Clinical note: Ferritin is an acute-phase reactant — it rises during inflammation, infection, and liver disease, which can mask true iron deficiency. If you have elevated CRP alongside a "normal" ferritin of 30-50 ug/L, your actual iron stores may be lower than the number suggests. Request iron studies (full panel: ferritin, serum iron, TIBC, transferrin saturation) rather than ferritin alone. A transferrin saturation below 20% with symptoms strongly suggests functional iron deficiency regardless of ferritin level.
Vitamin B12 and Active B12
What it mimics: B12 deficiency mimics depression (fatigue, apathy, emotional flatness, poor memory), psychosis (paranoia, hallucinations, delusions in severe cases — historically called "megaloblastic madness"), dementia (cognitive decline, confusion, personality change), and peripheral neuropathy (numbness, tingling, balance problems). Severe B12 deficiency can cause irreversible neurological damage if untreated.

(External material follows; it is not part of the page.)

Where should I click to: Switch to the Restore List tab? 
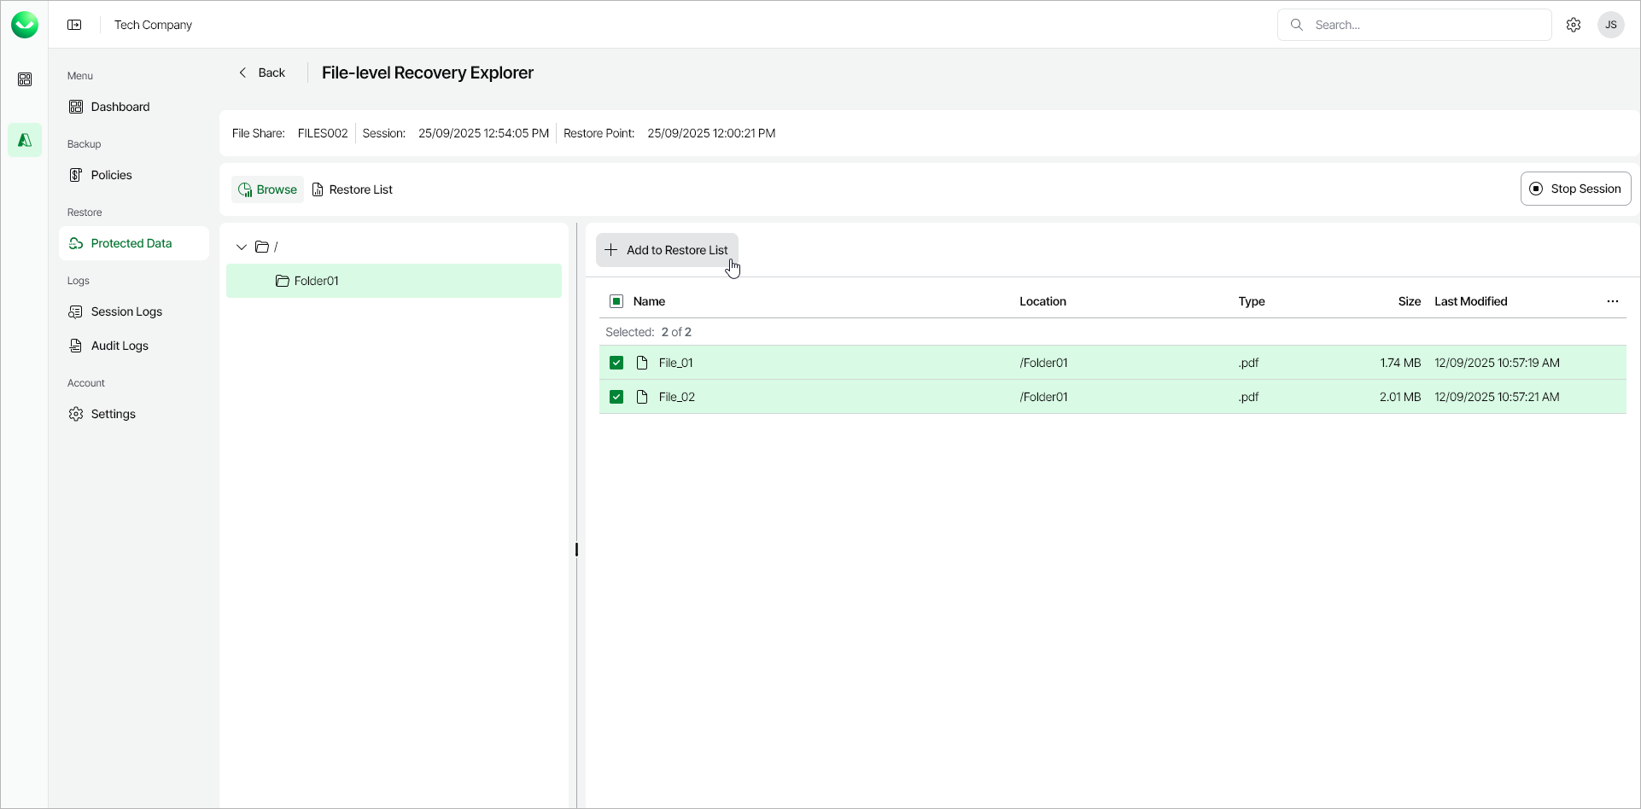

The mechanism: B12 is essential for methylation — the biochemical process that produces serotonin, dopamine, norepinephrine, and melatonin from their amino acid precursors. Without adequate B12, you cannot efficiently produce the neurotransmitters that regulate mood, sleep, motivation, and cognition. B12 also maintains the myelin sheath protecting nerve fibres; deficiency causes demyelination, producing neuropsychiatric symptoms that can precede anaemia by years. The methylation pathway also regulates homocysteine — elevated homocysteine is independently associated with depression and cognitive decline.
How common: B12 deficiency affects 10-15% of adults over 60 (due to declining stomach acid production needed for absorption), but is increasingly recognised in younger adults, particularly those taking metformin, proton pump inhibitors (PPIs), or following vegan/vegetarian diets. Standard serum B12 levels can be normal while tissue-level deficiency exists — Active B12 (holotranscobalamin) and methylmalonic acid are more sensitive markers.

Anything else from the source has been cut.